Manual sessions write `autopilot_run_id: null` (or omit the field — both treated
identically by readers per the v1 schema additive convention).

## Integration with Other Skills

- **`mode-selector.mjs::selectMode`** — sole source of mode + confidence per iteration.
  Autopilot does not implement its own mode logic; v1.x quirks affect autopilot exactly
  as they affect manual session-start.
- **`resource-probe.mjs::probe + evaluate`** — extended in Phase C-2 with swap and
  memory_pressure signals. Existing consumers (manual session-start, wave-executor)
  benefit from the new signals automatically.
- **`session-start` / `session-plan` / `wave-executor` / `session-end`** — invoked
  unmodified. Autopilot is a controller around the existing session lifecycle, not a
  replacement.
- **`session-registry.mjs`** — peer-count signal source. Autopilot reads but does not
  write to the registry beyond the standard hook.
- **`mode-selector-accuracy`** — autopilot iterations write accuracy learnings exactly
  like manual sessions (Phase B-4 contract).
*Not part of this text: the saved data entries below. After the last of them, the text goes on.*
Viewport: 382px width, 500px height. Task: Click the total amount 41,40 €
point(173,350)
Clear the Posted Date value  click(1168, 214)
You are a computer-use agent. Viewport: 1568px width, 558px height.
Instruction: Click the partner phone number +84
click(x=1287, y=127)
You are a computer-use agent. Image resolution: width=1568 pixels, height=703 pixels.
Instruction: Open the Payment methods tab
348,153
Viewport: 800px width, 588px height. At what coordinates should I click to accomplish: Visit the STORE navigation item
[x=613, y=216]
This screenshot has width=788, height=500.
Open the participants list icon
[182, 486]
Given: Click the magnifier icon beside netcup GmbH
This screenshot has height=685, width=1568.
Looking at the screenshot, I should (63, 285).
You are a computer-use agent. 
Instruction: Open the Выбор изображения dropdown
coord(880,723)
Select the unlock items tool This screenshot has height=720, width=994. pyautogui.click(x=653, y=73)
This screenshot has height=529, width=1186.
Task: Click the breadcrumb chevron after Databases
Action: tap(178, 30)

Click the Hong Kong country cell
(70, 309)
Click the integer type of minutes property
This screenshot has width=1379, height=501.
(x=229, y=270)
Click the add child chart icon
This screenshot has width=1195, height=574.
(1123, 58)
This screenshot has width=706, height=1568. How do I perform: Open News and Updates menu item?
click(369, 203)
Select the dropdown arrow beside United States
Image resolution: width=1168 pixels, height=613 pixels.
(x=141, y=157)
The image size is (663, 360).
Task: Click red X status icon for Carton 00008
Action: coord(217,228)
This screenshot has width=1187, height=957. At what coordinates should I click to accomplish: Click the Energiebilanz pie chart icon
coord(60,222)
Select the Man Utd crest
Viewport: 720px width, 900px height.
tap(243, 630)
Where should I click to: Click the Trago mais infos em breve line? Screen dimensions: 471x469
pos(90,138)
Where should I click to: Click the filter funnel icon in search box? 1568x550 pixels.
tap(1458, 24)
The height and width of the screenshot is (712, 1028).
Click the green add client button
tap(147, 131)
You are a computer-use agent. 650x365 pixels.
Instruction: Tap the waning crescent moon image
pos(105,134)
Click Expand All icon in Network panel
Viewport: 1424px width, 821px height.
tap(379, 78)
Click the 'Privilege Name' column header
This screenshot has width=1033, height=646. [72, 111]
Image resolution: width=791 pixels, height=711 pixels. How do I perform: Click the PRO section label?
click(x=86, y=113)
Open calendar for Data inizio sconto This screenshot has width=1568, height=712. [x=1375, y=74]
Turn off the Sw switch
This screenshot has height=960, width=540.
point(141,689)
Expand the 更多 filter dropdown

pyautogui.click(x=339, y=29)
The `chosen` field reflects autopilot's
  auto-execute decision, which equals `recommendation.mode` when confidence ≥ threshold.

## Critical Rules

- **Never auto-merge or auto-push beyond `/close` defaults.** `/close` already pushes to
  origin; autopilot does not add PR creation, merge, or force-push behavior.
- **Iteration boundaries are atomic.** Never abort a running session to start a new one.
- **Kill-switches checked AFTER each session.** Even if a kill-switch will fire after
  iteration N, iteration N completes cleanly first.
- **Iteration 1 sub-threshold falls back to manual; iteration 2+ exits with kill-switch.**
  This asymmetry is intentional — see PRD Q8.
- **`autopilot.jsonl` is the SOLE writer's responsibility of `autopilot.mjs`.** Other
  skills must not append to or rewrite this file.
- **Mode-Selector contract is read-only here.** Autopilot does not modify `selectMode`
  output, does not re-rank alternatives, does not patch confidence values.

## Anti-Patterns

- Do not invoke `/autopilot` from inside a running session. The skill is a top-level
  command; nested invocation is undefined behavior.
- Do not modify `autopilot.jsonl` schema additively without bumping `schema_version`.
  Readers MUST treat unknown fields as a forward-compat signal, not as corruption.
- Do not bypass `selectMode` to force-run a specific mode. If you want to run a specific
  mode, use `/session [mode]` manually — that is autopilot's fallback path.
- Do not lower `--confidence-threshold` below 0.5 in production. The Mode-Selector
  fallback table treats `< 0.5` as suggestion-only; autopilot at that threshold becomes
  a random-walk over modes.
- Do not implement kill-switch logic in this skill. Kill-switch enforcement is in
  `scripts/lib/autopilot.mjs`. The skill documents the contract; the runtime enforces it.

## References

- PRD: `docs/prd/2026-04-25-autopilot-loop.md`
- Implementation (Phase C-1 partial): `scripts/lib/autopilot.mjs` — exports `runLoop`, `parseFlags`, `writeAutopilotJsonl`, `KILL_SWITCHES`, `FLAG_BOUNDS`, `SCHEMA_VERSION`
- Tests (Phase C-1): `tests/lib/autopilot.test.mjs`
- Command file: `commands/autopilot.md`
- Mode-Selector contract: `skills/mode-selector/SKILL.md`
- Resource probe: `scripts/lib/resource-probe.mjs`
- Session registry: `scripts/lib/session-registry.mjs`
- Epic: [#271 v3.2 Autopilot — Autonomous Session Orchestration](https://gitlab.gotzendorfer.at/infrastructure/session-orchestrator/-/issues/271)
- Issue: [#277 Phase C /autopilot Loop Command](https://gitlab.gotzendorfer.at/infrastructure/session-orchestrator/-/issues/277)
- Phase A PRD: `docs/prd/2026-04-24-state-md-recommendations-contract.md`
- Phase B PRD: `docs/prd/2026-04-25-mode-selector.md`

## Open Questions (Phase C-1 to resolve)

- `--confidence-threshold=auto` — let autopilot self-tune from accumulated
  `mode-selector-accuracy` learnings? Requires ≥ 20 accuracy learnings before useful.
- STATE.md `autopilot-active: true` field — should other Claude sessions detect via the
  session-registry and refuse to start during an autopilot run? Dogfooding will inform.
- `failed-wave` granularity — distinguish "agent failed but was retried successfully"
  from "wave ended with un-recovered failures"? Requires wave-executor schema audit.